Jeudi, des membres de la commission au Commerce du Sénat américain ont saisi la balle au bond lors de l’audition d’Antigone Davis, responsable de la sûreté chez Facebook, pour demander à la dirigeante d’aller plus loin.

« Êtes-vous prêts à promettre que Facebook ne lancera pas de plateforme pour les enfants de 12 ans et moins qui leur permettrait de mesurer leur popularité ? », a lancé le sénateur démocrate Ed Markey, en référence aux boutons « like » (Facebook) ou aux cœurs que les utilisateurs peuvent cliquer sur Twitter, TikTok ou Instagram.

Antigone Davis a esquivé et a préféré insister sur le fait que, selon elle, les produits de Facebook « enrichissent » la vie en permettant à des adolescents de rester en contact avec leurs amis et leur famille.

Les élus ont également demandé à la responsable de promettre que le groupe publierait les résultats de ses recherches sur les effets des réseaux sociaux.

Dans un article publié mi-septembre, le Wall Street Journal a révélé que l’entreprise effectuait des recherches sur le sujet depuis trois ans, sur la base de documents fournis par un lanceur d’alerte.

Les études ont notamment montré que 32 % des adolescentes estimaient que l’utilisation d’Instagram leur avait donné une image plus négative de leur corps lorsqu’elles n’en étaient déjà pas satisfaites.

« Une bombe »

« Les adolescents reprochent à Instagram d’avoir fait augmenter l’anxiété et la dépression » chez les jeunes, disait un transparent produit par les chercheurs pour une présentation, toujours selon les documents transmis par le lanceur d’alerte.

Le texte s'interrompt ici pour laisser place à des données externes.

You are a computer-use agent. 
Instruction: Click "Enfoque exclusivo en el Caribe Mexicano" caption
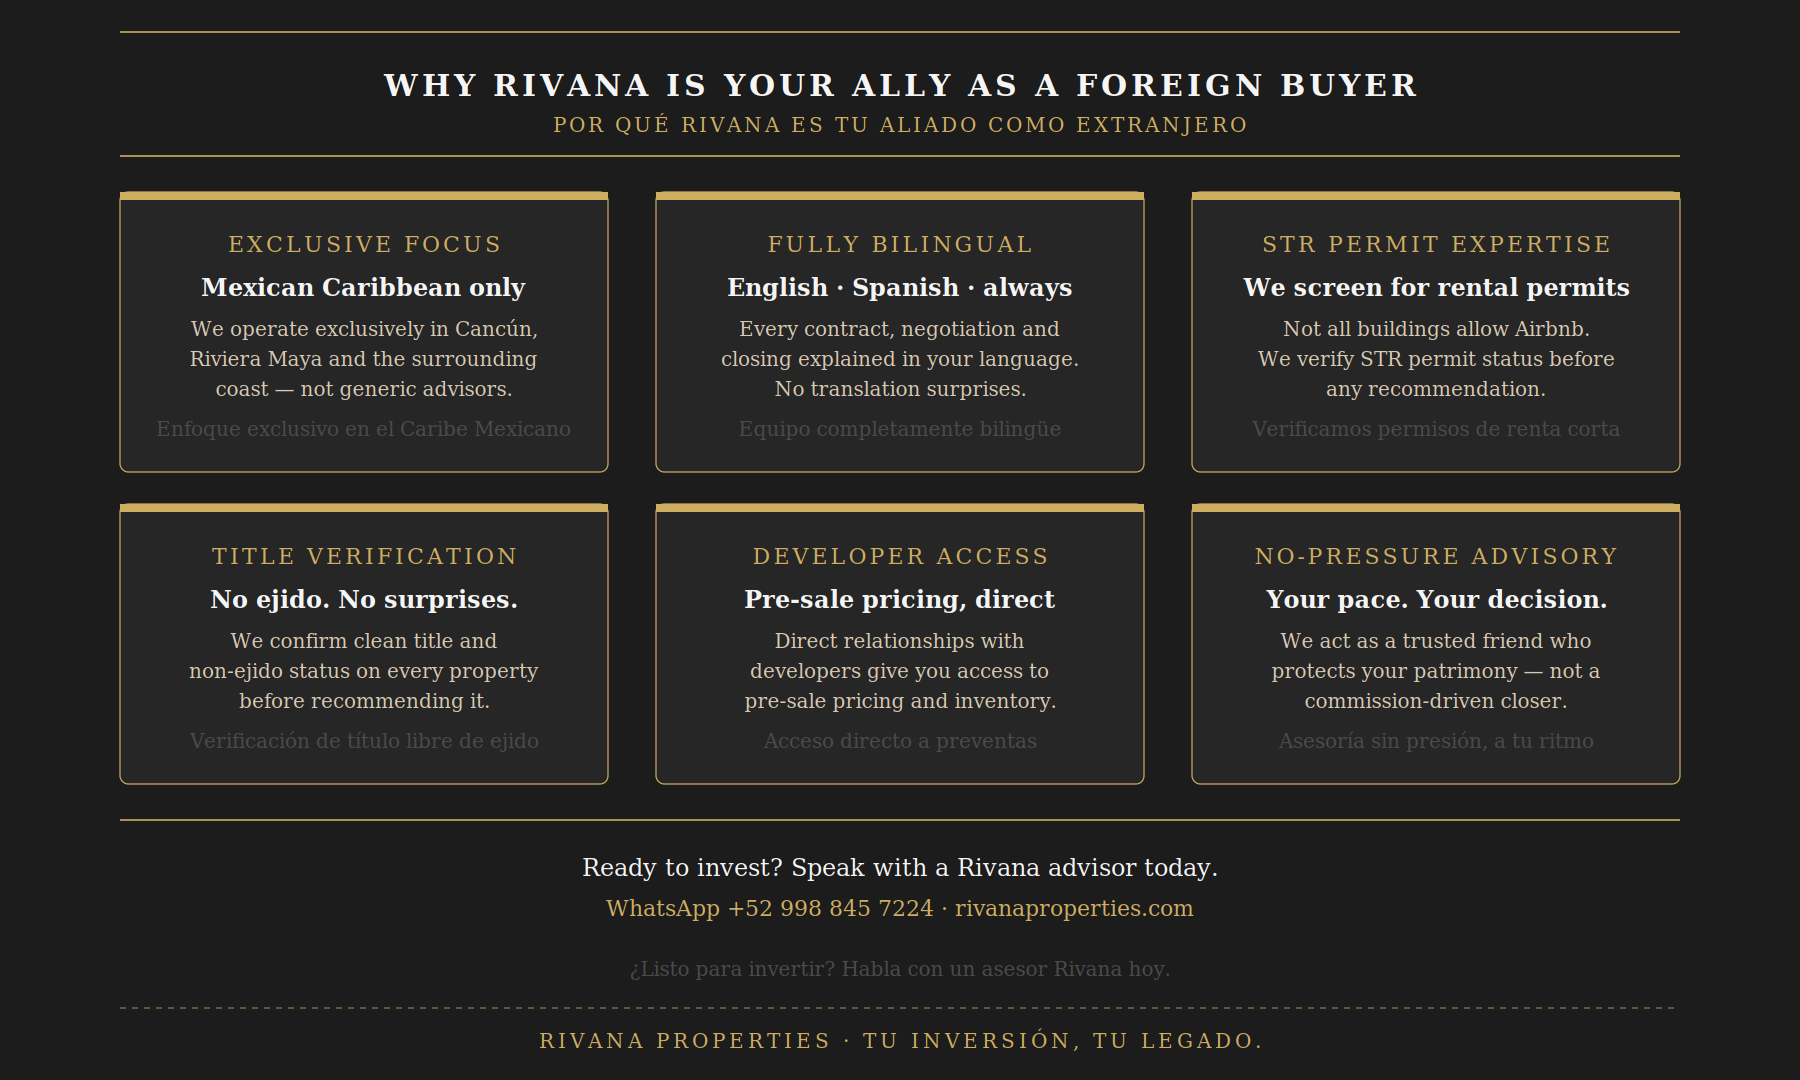point(364,430)

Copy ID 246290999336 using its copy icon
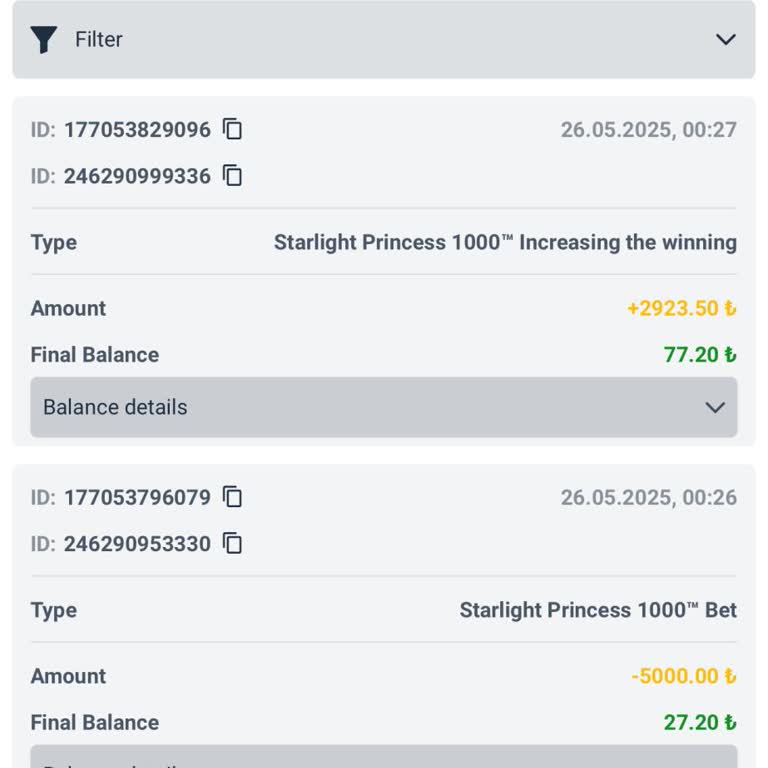coord(233,176)
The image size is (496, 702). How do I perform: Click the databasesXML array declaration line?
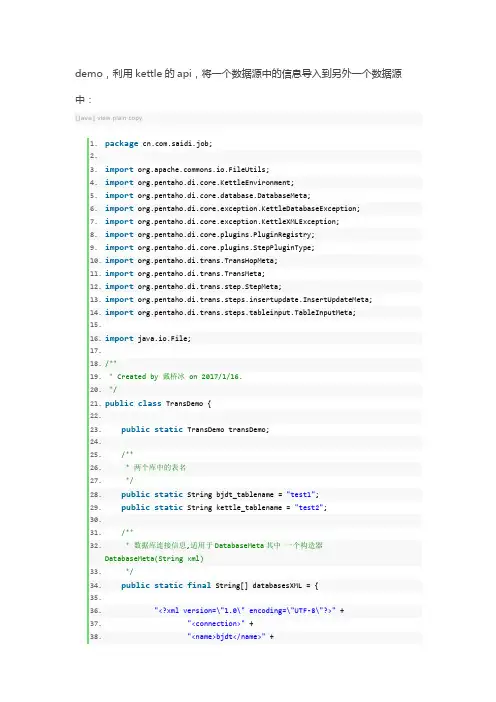click(219, 586)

Jeudi, Antigone Davis a expliqué que Facebook étudiait des moyens de publier davantage d’éléments sur ses recherches, mais qu’il devait prendre en compte des « questions de vie privée ».

Quelques heures avant l’audition, le géant aux 2,9 milliards de comptes actifs avait publié des documents pour réfuter la thèse développée par le Wall Street Journal, selon laquelle Facebook a conscience des problèmes que peut provoquer la fréquentation des réseaux sociaux chez les jeunes.

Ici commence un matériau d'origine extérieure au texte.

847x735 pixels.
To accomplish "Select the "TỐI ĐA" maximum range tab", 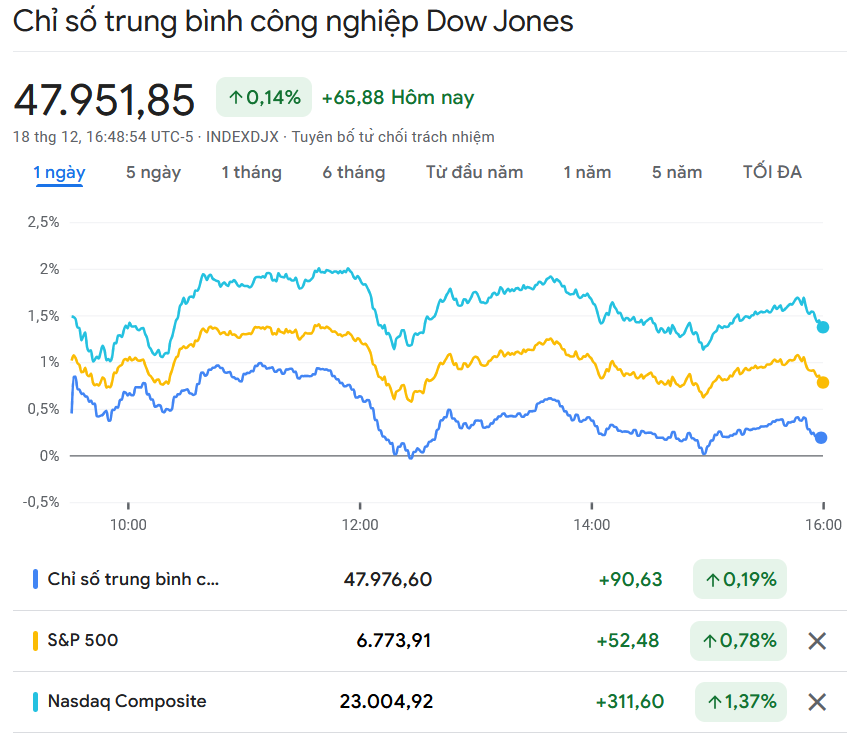I will (x=772, y=172).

« Ces recherches sont une bombe », a dit le sénateur démocrate Richard Blumenthal, lors de l’audition, en référence aux documents qu’a fait fuiter le lanceur d’alerte. « C’est une preuve puissante, saisissante et captivante que Facebook connaît les effets néfastes qu’ont ses sites sur les enfants, et qu’il a cherché à le cacher. »

Le sénateur a comparé les méthodes de Facebook avec celles des grands cigarettiers, qui gardaient pour eux les conclusions de leurs recherches sur les dégâts que cause la consommation de tabac.

« Avez-vous changé votre fonctionnement après que ces études vous ont montré que ces produits augmentaient la probabilité de suicide chez ces adolescentes ? », a interrogé le sénateur républicain Ted Cruz.

Mme Davis a répondu que Facebook travaillait avec des experts de la prévention du suicide et avait créé des outils pour suggérer aux utilisateurs des structures spécialisées s’il apparaît qu’ils sont en difficulté psychologiquement.

Un lanceur d’alerte en lien avec Facebook doit être auditionné mardi devant les mêmes élus, qui n’ont pas indiqué s’il s’agissait de la personne à l’origine de la fuite des documents.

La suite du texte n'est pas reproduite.